An architect of Tunisian origin is behind a project to build a Museum to Jews from Arab Countries. Jean-Loup Mordehai Msika explains why such a museum, in the heart of Jerusalem, is vital to inform visitors of the ancient roots of the Jewish people in the Middle East. The project, unveiled publically for the first time on Point of No Return, has the backing of the coalition of associations of Jews from Arab countries in Israel and is now with the Jerusalem municipality for approval.
Two views of the model of the proposed Memorial-Museum, known provisionally as ‘the Museum of Jews from Arab Countries’ (Beit Yehudei Artzot Arav)

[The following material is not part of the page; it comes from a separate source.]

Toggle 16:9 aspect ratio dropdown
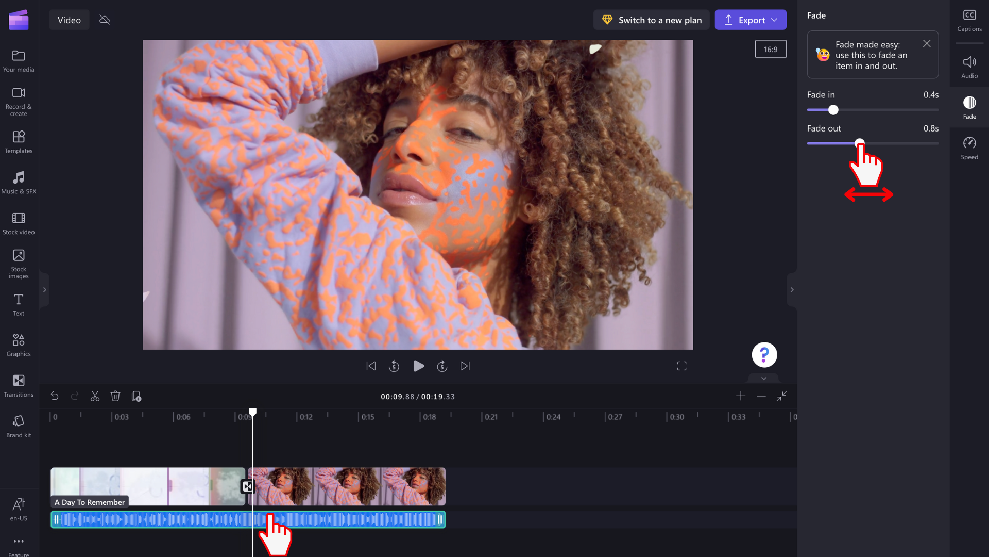989x557 pixels. point(770,49)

Architect Jean-Loup Mordehai Msika
“When dignitaries, diplomats or foreign heads of state visit Israel, they are ritually taken to Yad Vashem, as if this museum revealed the founding element of modern Israel and Zionism.
This only reinforces the false narrative circulated by our enemies, according to which Israel would be a colonial creation of Europe, as a compensation for the Holocaust, “at the expense of the Palestinians.”

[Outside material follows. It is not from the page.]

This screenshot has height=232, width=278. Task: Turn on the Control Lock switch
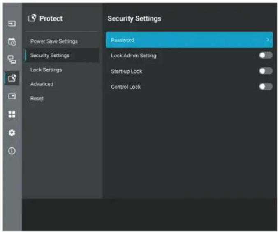(x=266, y=87)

This is not helpful, as Tel Aviv University international relations professor Emmanuel Navon remarked on i24news during President Trump’s recent visit. By consequence, Israel is perceived as a “colonial” state, and the catastrophic Security Council and UNESCO resolutions denying any historical link of the Jews to Jerusalem or Hebron are applauded by the nations …
For a long time, I have been thinking about the need to create, in the capital, Jerusalem, a major place, a Memorial-Museum, dedicated to the history and culture of the Jews from Arab and Muslim countries, so as to inform foreign heads of state, visiting dignitaries and diplomats about the ancient roots of the Jewish people, the genuine aboriginal people in the Middle East and North Africa.
The Jews were present there centuries before Christianity or Islam ever existed. They were occupied and colonized by Muslims in the 7th century, subjected to the status of “dhimma” (a cruel system of apartheid), to genocide over the centuries and to ethnic cleansing in the 20th century.
Jewish independence in the state of Israel, in the very region where its ancient roots are a historical fact, is the only alternative to the unacceptable “dhimma” that lasted 14 centuries. All of this needs to be made apparent and obvious by a visible Memorial-Museum, in the heart of the capital, Jerusalem.
I happen to be an architect, a town planner and a visual artist.
In agreement with the Coalition of Jewish Associations of Arab and Muslim Countries, represented by its President, Mrs Levana Zamir, I have endeavoured to work on a proposal for a Memorial-Museum dedicated to the history and culture of Jews from Arab and Muslim Countries.
Under Mrs Levana Zamir’s guidance, we held on 26 June 2017 a whole day symposium, at the Cultural Center of the Jews from Egypt, in Tel Aviv and a fruitful brainstorming.
“This is not out of the blue,” said Zamir at the symposium, “one of the resolutions presented to Prime Minister Netanyahu in June 2011, by the National Security Council, was exactly that: to establish a Museum for the History of the Jews from Arab and Islamic countries, as an integral part of that region, and to commemorate the “ethnic cleansing” tragedy of almost one million Jews from their ancestral land of birth – giving legitimation to the state of Israel”.
In June 2017, the heads of the Coalition of associations representing Jews from Arab Countries in Israel held a brainstorming on the museum project.
During the symposium, I presented detailed program for the Memorial-Museum, drawings, a 3D model, and a proposal for the most appropriate site, in the urban context of the capital, etc …
We are now waiting for a chance to discuss this proposal with the municipality of Jerusalem after we deposited the 3D model of the Museum at the Mayor of Jerusalem’s Office.”